Un oscuro predicador llamado Jeshua o Jesús, aldeano nacido en la pequeña localidad de Belén, tierra de pastores, y educado en la sinagoga de Nazaret de Galilea, junto al lago Tiberiades, se había dedicado, desde tres años atrás, a proclamar por toda la región, desde Tiro y Sidón en la Fenicia hasta Bersevha en el Negrev, una extraña filosofía según la cual el Dios Único de Israel, no era un dios dominador y vengativo que exige sacrificios y castiga con grandes males a los que incumplen su Ley, sino el Padre de todos los hombres, a los que ama, y a los que ofrece la salvación.
Estas prédicas, heréticas según el parecer de los sabios y doctores de la Ley de Moisés que regulan y establecen los postulados de la fe del pueblo de Israel, le habían hecho enfrentarse al máximo órgano exponente de la religiosidad oficial, el Sanedrín, así como a los Fariseos, escuela dominante en el estudio y la enseñanza de las doctrinas ortodoxas del Judaísmo, y a los Mercaderes del Templo, símbolo del comercio, economía y status social del país.
La noche anterior, oficiales de la Guardia del Templo, cumpliendo órdenes del Sumo Sacerdote, procedieron a su detención mientras pernoctaba en un lugar próximo a Jerusalén, conocido como el “Huerto de los Olivos”, y lo trajeron a presencia de un grupo de los más importantes dirigentes de Israel, los cuales, tras deliberar lo que resultaba más conveniente para sus intereses de clase, decidieron que fuera llevado ante el Procurador romano Poncio Pilatos, Gobernador de Judea, acusado de ser un sedicioso que quería sublevar al pueblo contra el dominio de Roma, y proclamarse “Rey de los Judíos”.

================================

[Qué hacer]
a) Copia sin cambiar nada la parte del fragmento sobre la detención de Jesús que va desde "Estas prédicas, heréticas" hasta "social del país.".
b) Prosigue el relato sobre la detención de Jesús a partir de donde termina el fragmento.

[Extracto de datos]
================================

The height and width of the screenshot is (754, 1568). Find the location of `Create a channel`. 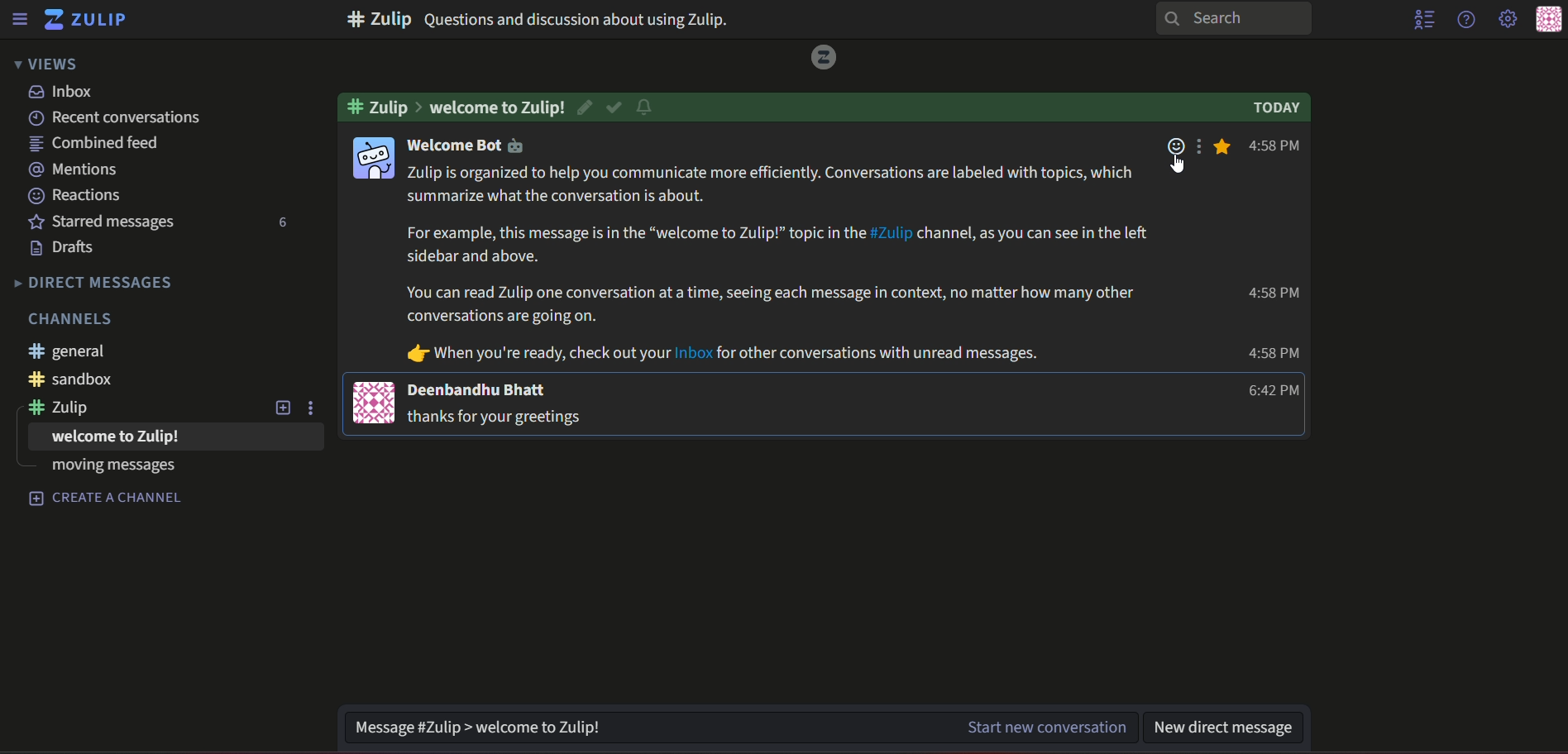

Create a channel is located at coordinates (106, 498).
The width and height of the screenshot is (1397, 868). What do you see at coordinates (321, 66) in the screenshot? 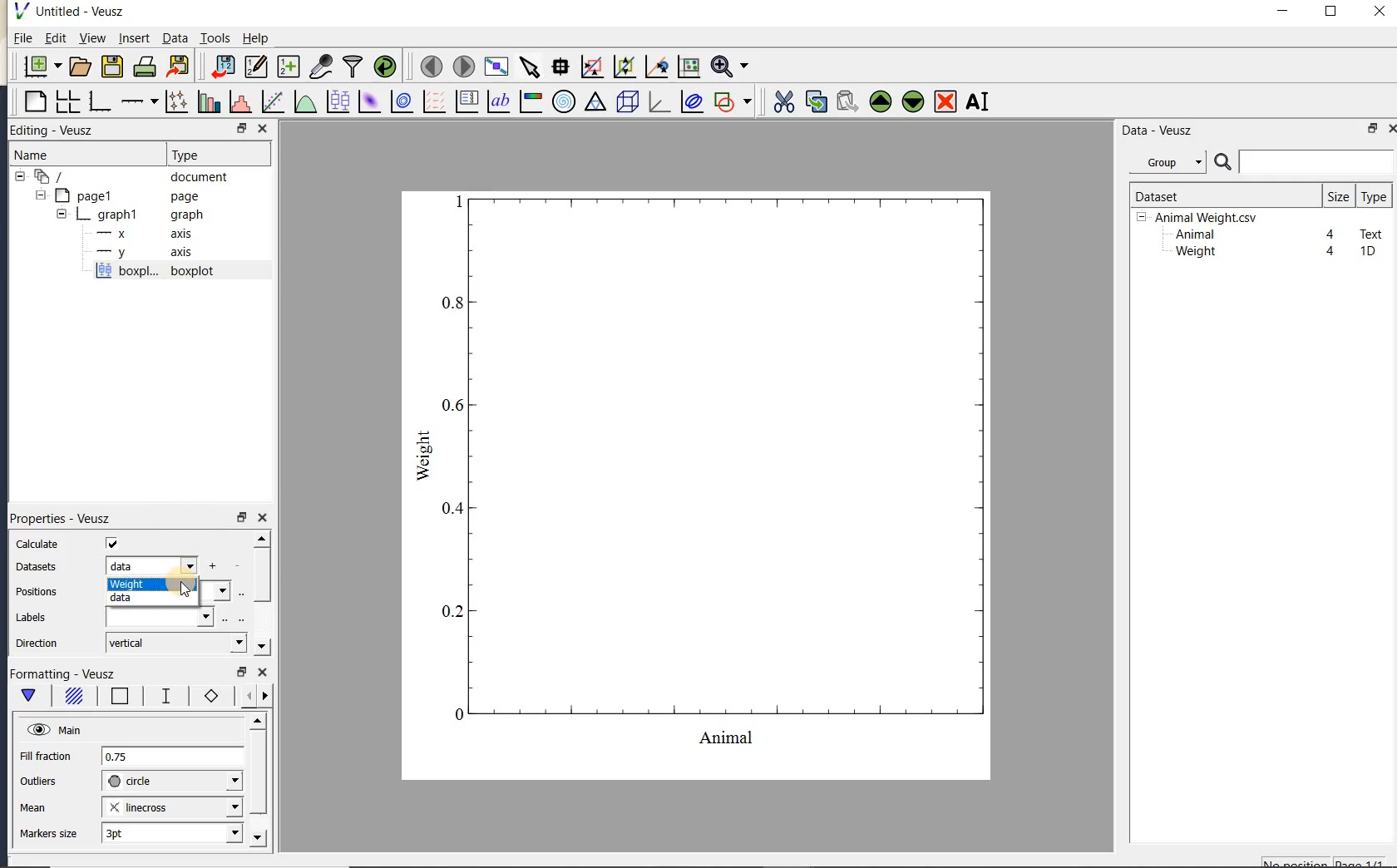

================================

[Resultados del ejercicio]
a)
Estas prédicas, heréticas según el parecer de los sabios y doctores de la Ley de Moisés que regulan y establecen los postulados de la fe del pueblo de Israel, le habían hecho enfrentarse al máximo órgano exponente de la religiosidad oficial, el Sanedrín, así como a los Fariseos, escuela dominante en el estudio y la enseñanza de las doctrinas ortodoxas del Judaísmo, y a los Mercaderes del Templo, símbolo del comercio, economía y status social del país.

b)
El Gobernador, lo ha sometido a un interrogatorio, y, aunque no ha encontrado causa o motivo alguno para su detención, como no quiere problemas con las autoridades israelíes que pudieran quejarse ante el Cesar por supuesta dejación en la defensa de los intereses de Roma, tras hacerlo azotar, y coronar, en burla, con una corona de espinas, ha ordenado que lo saquen a la sala o balcón de Audiencias del Pretorio, y, una vez allí, mostrando al azotado lleno de heridas, magullamientos y sangre, se ha dirigido al pueblo ante él congregado, diciéndoles:
“ECCE HOMO”, ¡Eh aquí al hombre!; ¡Mirad como lo he castigado ya!; ¿Qué más queréis que haga con Él?.
Metidos entre la gente que presenciaba la escena, podría encontrarse, por ejemplo, Anás, dirigente económico, que tiene contratados cientos de siervos para que trabajan en sus talleres de cerámica, en sus telares y en sus fraguas, y al que ha molestado que Jesús vaya diciendo que los operarios también son sus hermanos y tienen derecho a un salario y unas condiciones de vida y trabajo justas y dignas, aunque ello suponga menos beneficios para las empresas. ¡ Que sabrá ese “chalao”, ese revolucionario, de economía!. Si subimos los sueldos, si atendemos a las necesidades de los siervos, se desnivela la balanza de
pagos y nuestros productos dejan de ser competitivos, con lo que se reducen los beneficios.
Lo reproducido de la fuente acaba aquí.